### INFORMATION SUPPLIED
========================

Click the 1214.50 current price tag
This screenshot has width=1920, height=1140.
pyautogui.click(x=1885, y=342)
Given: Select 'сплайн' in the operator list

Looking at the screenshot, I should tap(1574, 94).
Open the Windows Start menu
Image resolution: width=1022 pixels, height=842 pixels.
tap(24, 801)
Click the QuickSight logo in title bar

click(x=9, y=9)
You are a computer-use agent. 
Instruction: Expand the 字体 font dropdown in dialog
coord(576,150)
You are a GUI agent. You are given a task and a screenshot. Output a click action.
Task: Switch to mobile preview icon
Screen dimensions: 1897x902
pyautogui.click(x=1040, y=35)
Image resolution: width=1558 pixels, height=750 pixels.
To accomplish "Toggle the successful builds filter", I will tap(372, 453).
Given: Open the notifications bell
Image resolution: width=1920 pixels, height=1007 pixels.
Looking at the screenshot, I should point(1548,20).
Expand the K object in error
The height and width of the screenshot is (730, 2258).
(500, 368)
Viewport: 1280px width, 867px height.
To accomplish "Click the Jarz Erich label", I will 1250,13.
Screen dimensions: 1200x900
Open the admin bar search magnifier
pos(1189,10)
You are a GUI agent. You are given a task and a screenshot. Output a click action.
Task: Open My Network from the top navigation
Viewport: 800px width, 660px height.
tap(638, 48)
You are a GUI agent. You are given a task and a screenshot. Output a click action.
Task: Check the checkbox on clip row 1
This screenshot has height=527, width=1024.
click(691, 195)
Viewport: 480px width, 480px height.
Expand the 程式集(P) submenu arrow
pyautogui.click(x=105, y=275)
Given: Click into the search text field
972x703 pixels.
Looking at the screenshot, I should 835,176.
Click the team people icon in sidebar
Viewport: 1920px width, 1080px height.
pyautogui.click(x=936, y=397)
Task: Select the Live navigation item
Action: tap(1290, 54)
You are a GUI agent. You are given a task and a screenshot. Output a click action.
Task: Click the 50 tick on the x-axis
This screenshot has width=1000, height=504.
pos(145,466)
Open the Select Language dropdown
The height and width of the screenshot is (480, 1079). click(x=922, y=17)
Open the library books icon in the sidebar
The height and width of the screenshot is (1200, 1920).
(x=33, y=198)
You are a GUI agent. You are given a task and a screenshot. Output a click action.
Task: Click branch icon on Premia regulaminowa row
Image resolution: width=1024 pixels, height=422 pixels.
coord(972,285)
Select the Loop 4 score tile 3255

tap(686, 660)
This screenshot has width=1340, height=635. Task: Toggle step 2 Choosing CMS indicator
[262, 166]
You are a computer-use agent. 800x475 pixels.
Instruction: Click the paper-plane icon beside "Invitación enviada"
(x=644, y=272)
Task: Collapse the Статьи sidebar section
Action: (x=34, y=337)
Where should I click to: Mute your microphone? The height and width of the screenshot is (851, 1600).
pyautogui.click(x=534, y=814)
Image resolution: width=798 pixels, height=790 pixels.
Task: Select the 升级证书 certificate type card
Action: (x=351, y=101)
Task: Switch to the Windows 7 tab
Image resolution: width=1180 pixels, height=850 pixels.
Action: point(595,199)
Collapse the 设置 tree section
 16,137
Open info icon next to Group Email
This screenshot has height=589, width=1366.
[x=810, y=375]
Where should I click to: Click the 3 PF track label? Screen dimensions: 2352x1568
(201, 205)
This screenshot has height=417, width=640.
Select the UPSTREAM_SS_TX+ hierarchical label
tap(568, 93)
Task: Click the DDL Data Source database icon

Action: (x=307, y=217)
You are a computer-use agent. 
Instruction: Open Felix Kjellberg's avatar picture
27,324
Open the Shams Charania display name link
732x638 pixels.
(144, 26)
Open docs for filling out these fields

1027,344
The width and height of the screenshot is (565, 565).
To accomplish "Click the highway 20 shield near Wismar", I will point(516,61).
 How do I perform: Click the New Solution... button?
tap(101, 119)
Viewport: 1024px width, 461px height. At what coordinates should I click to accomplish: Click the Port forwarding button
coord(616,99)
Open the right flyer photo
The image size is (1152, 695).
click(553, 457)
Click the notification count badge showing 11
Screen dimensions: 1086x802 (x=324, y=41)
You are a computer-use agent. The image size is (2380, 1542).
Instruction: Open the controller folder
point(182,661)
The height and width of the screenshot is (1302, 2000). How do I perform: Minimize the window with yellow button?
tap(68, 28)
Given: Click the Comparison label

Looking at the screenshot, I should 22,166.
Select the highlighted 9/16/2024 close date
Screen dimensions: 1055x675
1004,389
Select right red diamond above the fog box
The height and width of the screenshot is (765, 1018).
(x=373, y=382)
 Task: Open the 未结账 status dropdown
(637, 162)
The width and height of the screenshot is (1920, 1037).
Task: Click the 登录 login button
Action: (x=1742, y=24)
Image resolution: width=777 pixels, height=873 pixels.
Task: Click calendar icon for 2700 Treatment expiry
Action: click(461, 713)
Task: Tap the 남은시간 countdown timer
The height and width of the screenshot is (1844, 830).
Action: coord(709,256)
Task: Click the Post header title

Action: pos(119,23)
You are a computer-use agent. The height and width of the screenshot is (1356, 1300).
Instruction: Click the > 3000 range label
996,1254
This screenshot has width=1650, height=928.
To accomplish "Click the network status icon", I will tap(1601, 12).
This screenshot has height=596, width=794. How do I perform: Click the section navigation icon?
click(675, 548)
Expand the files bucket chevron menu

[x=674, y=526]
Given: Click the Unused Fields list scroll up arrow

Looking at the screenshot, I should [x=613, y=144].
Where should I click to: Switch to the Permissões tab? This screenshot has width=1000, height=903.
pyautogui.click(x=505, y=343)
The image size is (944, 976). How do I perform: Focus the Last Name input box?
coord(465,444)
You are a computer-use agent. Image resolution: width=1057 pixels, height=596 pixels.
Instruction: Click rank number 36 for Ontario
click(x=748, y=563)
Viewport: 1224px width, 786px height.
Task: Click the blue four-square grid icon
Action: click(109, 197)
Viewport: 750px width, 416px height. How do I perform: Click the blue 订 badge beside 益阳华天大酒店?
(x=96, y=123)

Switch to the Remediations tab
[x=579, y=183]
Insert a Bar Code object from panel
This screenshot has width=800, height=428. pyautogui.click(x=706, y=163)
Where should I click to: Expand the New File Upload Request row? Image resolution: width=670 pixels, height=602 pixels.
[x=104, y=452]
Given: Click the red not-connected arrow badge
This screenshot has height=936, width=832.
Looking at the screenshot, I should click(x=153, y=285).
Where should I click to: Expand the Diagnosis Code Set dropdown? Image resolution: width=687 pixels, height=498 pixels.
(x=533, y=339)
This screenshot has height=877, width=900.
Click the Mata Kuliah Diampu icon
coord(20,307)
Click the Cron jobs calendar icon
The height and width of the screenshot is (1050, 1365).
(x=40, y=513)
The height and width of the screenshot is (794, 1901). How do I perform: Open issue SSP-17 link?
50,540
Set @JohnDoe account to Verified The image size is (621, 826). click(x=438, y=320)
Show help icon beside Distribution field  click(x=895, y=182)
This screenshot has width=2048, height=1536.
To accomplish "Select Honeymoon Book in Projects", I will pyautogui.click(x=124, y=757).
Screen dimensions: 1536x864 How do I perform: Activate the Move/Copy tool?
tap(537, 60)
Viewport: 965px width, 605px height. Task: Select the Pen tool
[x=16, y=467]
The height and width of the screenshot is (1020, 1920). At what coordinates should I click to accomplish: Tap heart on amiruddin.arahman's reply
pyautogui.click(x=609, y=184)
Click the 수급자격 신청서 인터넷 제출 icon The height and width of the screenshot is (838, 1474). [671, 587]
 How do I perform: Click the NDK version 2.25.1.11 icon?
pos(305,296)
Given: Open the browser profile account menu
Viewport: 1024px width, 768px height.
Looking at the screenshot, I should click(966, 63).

========================

### CHALLENGE
Count the lines in the items above that contain the string "status". Case matters, and your reply should be the number alone.

### WORKED SOLUTION
2